My friend Jane Allen is visiting this week, and we've been reminiscing about our part -- her part, really -- in the first intentional radio message broadcast into space, on 16 November 1974, from the Arecibo telescope in Puerto Rico to whatever extraterrestrial intelligence might lie in the direction of the constellation Hercules. Both of us worked then at Cornell University, which operated the Arecibo Observatory for the National Science Foundation. The big telescope had just come through years-long, major renovations that made it a much more powerful instrument, and Jane wanted to celebrate its re-opening with a grand gesture.

"Can this telescope send radio waves as well as receive them?" she asked her boss, Frank Drake, a pioneer in the effort to discover life elsewhere in the universe. When he answered in the affirmative, she encouraged him and his colleagues, including the late Carl Sagan, to conceive a message to mark the re-dedication ceremony.

Drake and Sagan had developed a previous pictogram message, etched onto plaques that adorned the twin Pioneer 10 and 11 spacecraft, both launched in the 1970s. Those plaques were intended as messages to the citizens of Earth as well as from them. While neither Drake nor Sagan expected any alien being ever to retrieve the spacecraft, let alone decipher the information on the plaques, the intellectual exercise of conceptualizing such communications fostered an extraterrestrial perspective: How do humans see themselves in the context of the wider galaxy? How will we account for our stewardship of our planet? Consideration of the large questions, however, blew up in a fracas over the fact that the Pioneer plaques depicted a nude man and woman, standing amidst schematic illustrations of the spacecraft, the Solar System, and various bits of technical data. The Arecibo message would not be accused of indecency.

I still remember the bright, hot day of the 1974 Arecibo ceremony, and the way the sound of the message -- which was transposed into eerie alternating tones for those present at its transmission -- filled up the air over the site. I remember seeing women in sleeveless dresses rub chills from their arms as we all looked at the telescope and thought about the conversation it might be initiating at that moment, across a distance of 25,000 lightyears.

"It's all about relationships," Jane said when I asked what had given her the idea. Others oppose her optimistic confidence in reaching out. Scientist Stephen Hawking recently warned that announcing our whereabouts could invite a hostile invasion. But the Drake Equation, which Frank devised in 1961 to estimate the number of technologically advanced civilizations in the Milky Way, reminds us that our greatest enemies are still likely found among our fellow Earthlings.

Peer Review

I'm writing a review now of a new work of nonfiction for a British monthly. It's a good book, which is a good thing, because I forgot to stipulate my usual conditions when I took this assignment: If I don't enjoy the read, I'll return the book with the suggestion that it not be reviewed. Better to devote my time and the periodical's column-inches to some more deserving title among the many vying for reviewers' attention. Better to say nothing than to savage a fellow author with a bad review. "Why are writers expected to critique our own kind in public?" laments my friend M. G. Lord, author of Forever Barbie and AstroTurf, along with numerous contributions to the New York Times Book Review. "We're like some species that eats its young."

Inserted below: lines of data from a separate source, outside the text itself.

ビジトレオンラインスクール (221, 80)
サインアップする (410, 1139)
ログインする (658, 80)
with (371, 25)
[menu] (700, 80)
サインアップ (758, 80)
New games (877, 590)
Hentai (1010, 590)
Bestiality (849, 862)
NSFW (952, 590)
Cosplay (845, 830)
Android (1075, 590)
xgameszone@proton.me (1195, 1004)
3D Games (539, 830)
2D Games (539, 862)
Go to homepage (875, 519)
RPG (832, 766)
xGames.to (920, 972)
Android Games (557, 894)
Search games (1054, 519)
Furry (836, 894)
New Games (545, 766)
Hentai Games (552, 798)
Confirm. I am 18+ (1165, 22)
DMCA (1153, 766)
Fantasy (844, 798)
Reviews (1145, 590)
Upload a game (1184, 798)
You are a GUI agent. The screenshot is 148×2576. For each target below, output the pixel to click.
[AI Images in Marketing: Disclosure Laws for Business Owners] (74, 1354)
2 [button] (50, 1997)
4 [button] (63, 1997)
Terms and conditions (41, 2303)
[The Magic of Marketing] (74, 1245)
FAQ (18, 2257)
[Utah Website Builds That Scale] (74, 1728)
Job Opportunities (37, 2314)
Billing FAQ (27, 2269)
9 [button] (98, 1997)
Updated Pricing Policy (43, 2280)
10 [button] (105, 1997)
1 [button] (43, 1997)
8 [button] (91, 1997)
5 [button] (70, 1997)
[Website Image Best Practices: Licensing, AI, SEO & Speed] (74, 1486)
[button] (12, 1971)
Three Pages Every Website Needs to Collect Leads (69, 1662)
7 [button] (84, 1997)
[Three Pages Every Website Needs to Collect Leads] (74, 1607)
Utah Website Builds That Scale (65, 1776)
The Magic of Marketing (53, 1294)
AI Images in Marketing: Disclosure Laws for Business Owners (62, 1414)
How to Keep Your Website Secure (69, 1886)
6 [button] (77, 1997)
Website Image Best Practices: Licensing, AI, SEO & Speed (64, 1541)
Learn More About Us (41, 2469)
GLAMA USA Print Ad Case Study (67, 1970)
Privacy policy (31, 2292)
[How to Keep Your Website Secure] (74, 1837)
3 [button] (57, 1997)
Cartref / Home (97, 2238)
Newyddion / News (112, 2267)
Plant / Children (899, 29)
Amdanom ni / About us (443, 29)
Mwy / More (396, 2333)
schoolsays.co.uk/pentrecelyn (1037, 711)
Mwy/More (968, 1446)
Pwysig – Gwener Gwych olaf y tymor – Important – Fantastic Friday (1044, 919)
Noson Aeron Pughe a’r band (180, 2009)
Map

Even favorable reviews can work against an author--sometimes by saying too much. If an appreciative assessment carries on for five or six three-column pages in my favorite magazine, I might decide by the end of it that I've absorbed as much of that book as I care to.

As for reviewers who divulge the plots of novels, well, they should find another line of work.

The book I have at hand is a hardcover, jacketed, published volume--a true anomaly, given that reviewers usually receive a paperbound "advance reading copy" printed on poor quality paper, full of typos and other errors. In fact, such error-ridden "uncorrected proofs" come with a warning: "Do not quote for review without comparing text to finished book."

The warnings no doubt address the editors of reviews, since reviewers tend not to see finished books--unless they buy their own copies later.

Reviewers' galleys also advertise they are "Not for sale," though they do show up at library fund-raisers and used-books stores. Unsaleable and inferior, with blurred illustrations the size of postage stamps, they presume the cachet of "banned" or contraband.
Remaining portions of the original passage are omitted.